(Collected data)

/---

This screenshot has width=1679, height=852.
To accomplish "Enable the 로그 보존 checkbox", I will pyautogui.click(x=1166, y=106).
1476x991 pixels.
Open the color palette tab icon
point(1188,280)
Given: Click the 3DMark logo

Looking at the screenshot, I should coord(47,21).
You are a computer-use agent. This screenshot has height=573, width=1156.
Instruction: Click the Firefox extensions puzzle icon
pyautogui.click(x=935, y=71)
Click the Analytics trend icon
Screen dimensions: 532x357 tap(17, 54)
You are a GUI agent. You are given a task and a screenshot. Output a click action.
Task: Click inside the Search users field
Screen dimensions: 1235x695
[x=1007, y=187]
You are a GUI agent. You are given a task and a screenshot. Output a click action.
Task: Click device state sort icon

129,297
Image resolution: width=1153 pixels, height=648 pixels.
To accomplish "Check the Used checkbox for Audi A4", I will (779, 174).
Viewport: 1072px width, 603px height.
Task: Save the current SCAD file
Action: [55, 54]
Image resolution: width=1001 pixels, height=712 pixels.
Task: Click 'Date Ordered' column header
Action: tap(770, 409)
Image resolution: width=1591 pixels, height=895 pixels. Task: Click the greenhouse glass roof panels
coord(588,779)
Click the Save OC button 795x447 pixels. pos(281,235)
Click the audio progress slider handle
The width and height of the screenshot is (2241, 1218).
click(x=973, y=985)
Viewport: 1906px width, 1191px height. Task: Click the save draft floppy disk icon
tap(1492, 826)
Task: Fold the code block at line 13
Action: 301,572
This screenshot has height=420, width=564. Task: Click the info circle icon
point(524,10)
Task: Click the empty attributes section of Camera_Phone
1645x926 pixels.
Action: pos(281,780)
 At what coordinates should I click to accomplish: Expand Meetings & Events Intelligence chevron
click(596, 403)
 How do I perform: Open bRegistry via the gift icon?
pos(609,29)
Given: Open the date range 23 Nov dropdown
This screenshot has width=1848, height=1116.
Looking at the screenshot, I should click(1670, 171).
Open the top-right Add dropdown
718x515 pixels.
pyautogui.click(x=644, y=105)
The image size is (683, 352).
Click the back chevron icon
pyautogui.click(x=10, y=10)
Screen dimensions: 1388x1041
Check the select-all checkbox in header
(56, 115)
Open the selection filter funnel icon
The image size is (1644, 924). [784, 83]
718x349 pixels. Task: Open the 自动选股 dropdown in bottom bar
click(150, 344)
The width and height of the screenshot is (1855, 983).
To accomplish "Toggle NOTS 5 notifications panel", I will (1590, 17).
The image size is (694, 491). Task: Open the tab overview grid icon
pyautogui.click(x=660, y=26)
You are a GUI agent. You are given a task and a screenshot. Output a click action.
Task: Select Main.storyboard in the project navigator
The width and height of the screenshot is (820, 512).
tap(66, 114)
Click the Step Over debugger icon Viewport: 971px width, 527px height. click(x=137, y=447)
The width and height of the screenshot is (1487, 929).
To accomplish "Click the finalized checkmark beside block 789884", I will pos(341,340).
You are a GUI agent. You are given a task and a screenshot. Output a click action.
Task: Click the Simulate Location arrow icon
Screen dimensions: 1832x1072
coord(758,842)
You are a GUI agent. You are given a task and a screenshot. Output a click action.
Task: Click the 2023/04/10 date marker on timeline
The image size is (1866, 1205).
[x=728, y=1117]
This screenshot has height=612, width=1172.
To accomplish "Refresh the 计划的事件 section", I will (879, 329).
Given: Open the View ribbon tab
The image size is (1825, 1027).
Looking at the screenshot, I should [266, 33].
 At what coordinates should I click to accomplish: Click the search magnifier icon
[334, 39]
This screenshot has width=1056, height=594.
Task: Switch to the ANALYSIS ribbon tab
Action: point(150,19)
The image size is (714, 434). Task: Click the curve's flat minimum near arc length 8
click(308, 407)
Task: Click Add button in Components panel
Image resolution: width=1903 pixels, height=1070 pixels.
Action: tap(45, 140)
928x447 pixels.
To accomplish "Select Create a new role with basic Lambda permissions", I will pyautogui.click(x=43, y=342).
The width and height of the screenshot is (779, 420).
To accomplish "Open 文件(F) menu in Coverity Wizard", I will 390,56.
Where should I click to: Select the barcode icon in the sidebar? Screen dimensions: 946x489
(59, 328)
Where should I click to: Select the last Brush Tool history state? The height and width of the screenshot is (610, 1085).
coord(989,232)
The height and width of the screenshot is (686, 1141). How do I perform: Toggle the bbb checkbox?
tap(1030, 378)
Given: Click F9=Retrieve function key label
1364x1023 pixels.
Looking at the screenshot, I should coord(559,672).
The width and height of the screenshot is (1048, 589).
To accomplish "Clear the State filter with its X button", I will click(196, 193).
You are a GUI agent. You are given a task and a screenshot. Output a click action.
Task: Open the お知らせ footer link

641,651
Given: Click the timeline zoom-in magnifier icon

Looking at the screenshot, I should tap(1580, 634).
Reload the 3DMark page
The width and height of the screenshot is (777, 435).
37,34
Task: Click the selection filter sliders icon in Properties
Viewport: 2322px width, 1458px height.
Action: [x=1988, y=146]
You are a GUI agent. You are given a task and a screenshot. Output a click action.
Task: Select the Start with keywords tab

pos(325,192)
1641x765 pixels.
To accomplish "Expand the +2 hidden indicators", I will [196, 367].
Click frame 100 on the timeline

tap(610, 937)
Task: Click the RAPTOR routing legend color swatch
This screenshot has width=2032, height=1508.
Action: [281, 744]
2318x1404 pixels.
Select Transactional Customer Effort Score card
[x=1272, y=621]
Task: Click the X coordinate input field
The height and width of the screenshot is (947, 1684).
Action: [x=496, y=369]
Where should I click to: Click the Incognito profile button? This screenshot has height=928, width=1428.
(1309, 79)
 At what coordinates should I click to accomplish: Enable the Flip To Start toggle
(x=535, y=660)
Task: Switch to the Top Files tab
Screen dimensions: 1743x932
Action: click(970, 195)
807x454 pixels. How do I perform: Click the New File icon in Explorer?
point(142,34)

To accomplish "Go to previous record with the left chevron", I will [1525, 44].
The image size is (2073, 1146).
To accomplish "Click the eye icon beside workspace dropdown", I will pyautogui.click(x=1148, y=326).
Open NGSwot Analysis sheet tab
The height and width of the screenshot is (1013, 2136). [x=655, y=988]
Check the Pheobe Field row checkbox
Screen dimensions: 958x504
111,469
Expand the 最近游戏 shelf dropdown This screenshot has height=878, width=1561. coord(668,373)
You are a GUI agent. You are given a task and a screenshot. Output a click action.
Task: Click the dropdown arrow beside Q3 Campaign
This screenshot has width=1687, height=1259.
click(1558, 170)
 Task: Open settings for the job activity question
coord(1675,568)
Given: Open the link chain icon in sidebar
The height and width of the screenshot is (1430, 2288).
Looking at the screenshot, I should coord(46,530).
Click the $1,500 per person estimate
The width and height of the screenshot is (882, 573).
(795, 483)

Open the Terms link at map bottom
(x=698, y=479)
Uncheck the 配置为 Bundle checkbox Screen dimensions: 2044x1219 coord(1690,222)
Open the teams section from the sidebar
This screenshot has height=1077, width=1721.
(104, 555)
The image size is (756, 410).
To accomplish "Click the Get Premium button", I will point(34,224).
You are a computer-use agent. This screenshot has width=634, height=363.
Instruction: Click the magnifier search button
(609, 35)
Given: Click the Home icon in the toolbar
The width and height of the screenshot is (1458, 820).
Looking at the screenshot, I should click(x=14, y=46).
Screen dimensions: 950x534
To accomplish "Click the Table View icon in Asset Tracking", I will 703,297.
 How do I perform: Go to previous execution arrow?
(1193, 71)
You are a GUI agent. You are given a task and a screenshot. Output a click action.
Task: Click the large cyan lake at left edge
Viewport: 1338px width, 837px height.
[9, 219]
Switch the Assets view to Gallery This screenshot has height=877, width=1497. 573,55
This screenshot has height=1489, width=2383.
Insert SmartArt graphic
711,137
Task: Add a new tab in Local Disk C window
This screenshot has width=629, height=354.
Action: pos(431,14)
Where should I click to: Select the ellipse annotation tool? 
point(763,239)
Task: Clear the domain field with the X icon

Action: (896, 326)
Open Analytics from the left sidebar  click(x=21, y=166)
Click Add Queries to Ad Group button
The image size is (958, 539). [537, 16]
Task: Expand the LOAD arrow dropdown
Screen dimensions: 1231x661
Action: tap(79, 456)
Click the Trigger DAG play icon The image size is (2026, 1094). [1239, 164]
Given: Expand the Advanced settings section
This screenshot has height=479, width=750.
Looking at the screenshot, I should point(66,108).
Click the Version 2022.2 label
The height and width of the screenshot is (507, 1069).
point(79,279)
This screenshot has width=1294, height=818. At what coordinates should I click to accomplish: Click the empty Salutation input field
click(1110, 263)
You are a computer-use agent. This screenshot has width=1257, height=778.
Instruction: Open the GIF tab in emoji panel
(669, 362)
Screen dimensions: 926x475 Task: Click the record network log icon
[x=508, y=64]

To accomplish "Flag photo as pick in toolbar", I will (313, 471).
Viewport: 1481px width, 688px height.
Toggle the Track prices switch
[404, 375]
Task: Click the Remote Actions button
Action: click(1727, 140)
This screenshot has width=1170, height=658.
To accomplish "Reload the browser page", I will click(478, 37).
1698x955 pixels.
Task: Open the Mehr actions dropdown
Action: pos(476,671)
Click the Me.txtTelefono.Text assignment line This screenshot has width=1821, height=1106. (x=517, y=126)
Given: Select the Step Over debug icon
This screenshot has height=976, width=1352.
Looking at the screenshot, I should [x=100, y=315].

\---

What to do: Copy all lines from the entries that contain the word "Step".

Exercise output:
Click the Step Over debugger icon Viewport: 971px width, 527px height. click(x=137, y=447)
Given: Select the Step Over debug icon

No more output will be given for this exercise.